[RFC][TableGen] New llvm-tblgen backend to print records/classes hierarchy as a dot graph

Hi,
I’m locally working on an experimental tablgen backend to print the records/classes inheritance chain as a dot graph. I decided to create this to cover up for the lack of documentation regarding tablgen files. Personally, this will help me understand clearly how a record is getting initialized and what member values it derives from which classes in the inheritance chain.

I have attached a sample dot graph generated by this backend.
Invoking commands:

llvm-tblgen -print-dot-records AMDGPU.td -filter-def=SI_IF -I …/…/…/include/ -o temp.dot
llvm-tblgen -print-dot-records AMDGPU.td -filter-class=CFPseudoInstSI -I …/…/…/include/ -o temp.dot

The above 2 commands will generate a dot gaph with the mentioned record-def/class as the root node.

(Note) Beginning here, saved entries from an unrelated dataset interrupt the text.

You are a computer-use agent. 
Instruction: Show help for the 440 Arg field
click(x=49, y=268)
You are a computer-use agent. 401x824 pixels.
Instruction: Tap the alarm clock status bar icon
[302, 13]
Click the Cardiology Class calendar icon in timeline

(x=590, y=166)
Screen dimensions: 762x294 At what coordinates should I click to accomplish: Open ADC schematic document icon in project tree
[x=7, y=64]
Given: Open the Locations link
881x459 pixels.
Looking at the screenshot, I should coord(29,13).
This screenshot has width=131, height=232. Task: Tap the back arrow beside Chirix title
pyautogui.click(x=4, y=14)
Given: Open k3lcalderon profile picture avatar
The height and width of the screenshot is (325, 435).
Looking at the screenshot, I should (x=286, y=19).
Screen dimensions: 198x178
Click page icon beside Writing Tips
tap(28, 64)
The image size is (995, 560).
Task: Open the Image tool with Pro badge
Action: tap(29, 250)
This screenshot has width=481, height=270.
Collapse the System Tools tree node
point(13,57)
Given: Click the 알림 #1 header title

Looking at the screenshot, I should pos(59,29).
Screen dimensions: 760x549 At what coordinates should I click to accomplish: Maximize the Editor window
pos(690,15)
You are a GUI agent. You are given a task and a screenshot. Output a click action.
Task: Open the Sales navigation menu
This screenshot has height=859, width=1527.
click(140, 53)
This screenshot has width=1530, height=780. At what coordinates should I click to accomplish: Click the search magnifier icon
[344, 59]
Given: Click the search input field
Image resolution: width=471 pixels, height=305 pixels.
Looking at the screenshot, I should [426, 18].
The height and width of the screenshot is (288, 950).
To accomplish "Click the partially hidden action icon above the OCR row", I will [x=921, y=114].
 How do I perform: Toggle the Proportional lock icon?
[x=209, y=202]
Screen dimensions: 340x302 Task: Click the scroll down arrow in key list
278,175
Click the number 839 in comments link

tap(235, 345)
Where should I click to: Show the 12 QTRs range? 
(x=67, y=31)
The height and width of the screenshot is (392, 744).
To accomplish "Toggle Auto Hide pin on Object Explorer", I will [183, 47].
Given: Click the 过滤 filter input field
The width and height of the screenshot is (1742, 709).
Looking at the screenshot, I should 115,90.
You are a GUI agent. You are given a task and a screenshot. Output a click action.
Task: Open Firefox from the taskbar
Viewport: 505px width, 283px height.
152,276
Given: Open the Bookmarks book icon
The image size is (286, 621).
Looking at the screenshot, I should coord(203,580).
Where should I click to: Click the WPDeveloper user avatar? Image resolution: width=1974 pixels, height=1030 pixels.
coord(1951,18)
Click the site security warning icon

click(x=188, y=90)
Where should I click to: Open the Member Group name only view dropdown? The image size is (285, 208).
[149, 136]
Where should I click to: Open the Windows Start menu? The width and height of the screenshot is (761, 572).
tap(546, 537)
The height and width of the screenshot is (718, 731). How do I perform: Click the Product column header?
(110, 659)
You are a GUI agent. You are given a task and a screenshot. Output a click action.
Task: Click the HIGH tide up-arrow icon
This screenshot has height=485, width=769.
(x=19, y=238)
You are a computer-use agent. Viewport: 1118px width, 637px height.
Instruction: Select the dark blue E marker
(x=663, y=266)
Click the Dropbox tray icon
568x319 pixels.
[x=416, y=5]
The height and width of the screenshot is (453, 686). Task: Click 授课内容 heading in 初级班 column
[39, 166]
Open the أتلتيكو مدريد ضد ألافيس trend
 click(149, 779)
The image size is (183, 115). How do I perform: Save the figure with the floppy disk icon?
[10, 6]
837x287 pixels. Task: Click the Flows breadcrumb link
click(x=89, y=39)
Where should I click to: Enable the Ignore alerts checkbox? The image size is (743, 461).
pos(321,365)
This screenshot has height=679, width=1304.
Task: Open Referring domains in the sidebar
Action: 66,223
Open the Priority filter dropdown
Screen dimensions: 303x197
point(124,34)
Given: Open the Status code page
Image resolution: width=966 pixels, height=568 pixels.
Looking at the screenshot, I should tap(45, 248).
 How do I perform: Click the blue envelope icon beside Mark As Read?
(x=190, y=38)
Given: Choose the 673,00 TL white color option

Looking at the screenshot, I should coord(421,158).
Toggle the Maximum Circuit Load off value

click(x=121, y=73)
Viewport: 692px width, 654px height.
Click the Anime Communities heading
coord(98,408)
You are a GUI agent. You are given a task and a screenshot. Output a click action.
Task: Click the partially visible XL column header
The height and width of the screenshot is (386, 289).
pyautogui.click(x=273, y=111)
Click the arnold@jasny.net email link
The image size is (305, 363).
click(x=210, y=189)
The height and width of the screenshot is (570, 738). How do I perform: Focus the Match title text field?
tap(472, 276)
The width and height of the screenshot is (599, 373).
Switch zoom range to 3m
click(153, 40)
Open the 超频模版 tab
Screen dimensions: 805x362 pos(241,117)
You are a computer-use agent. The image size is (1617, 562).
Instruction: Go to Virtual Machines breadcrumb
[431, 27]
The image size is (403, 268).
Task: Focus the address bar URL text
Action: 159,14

As of now, each node contains the node-name (class/record name), template args, and an edge to the node it inherits from. I would also like the node to contain member variables defined in that class.

The backend still has a lot of things yet to figure out such as how to handle multiclasses and anonymous records and I would like to know what are your thoughts on this type of utility in llvm-tablegen? Is it useful enough to be added to the upstream compiler?

The code can be found here.

5 Likes

Absolutely, yes please :slight_smile:

2 reasons:

  1. I was helping someone with ARM’s tablegen this past week and this would have been a great help. This happens fairly frequently.
  2. I want something like this for the Jupyter kernel for the purposes of teaching the things you mentioned, classes, multiclasses etc.

I’ve tried using the JSON for that and the results can be ok but directly getting a graph would be much better.

Just a suggestion: instead of adding more C++ code to TableGen itself, could you implement this as a simple Python script that consumes the output of llvm-tblgen -dump-json?

That sounds less maintainable than something properly glued in to the TableGen APIs

@singh-yashwant Could you make the diff into a full Phabricator review, or post a patch file/github branch of it? I can’t seem to find a way to download a patch from the current link.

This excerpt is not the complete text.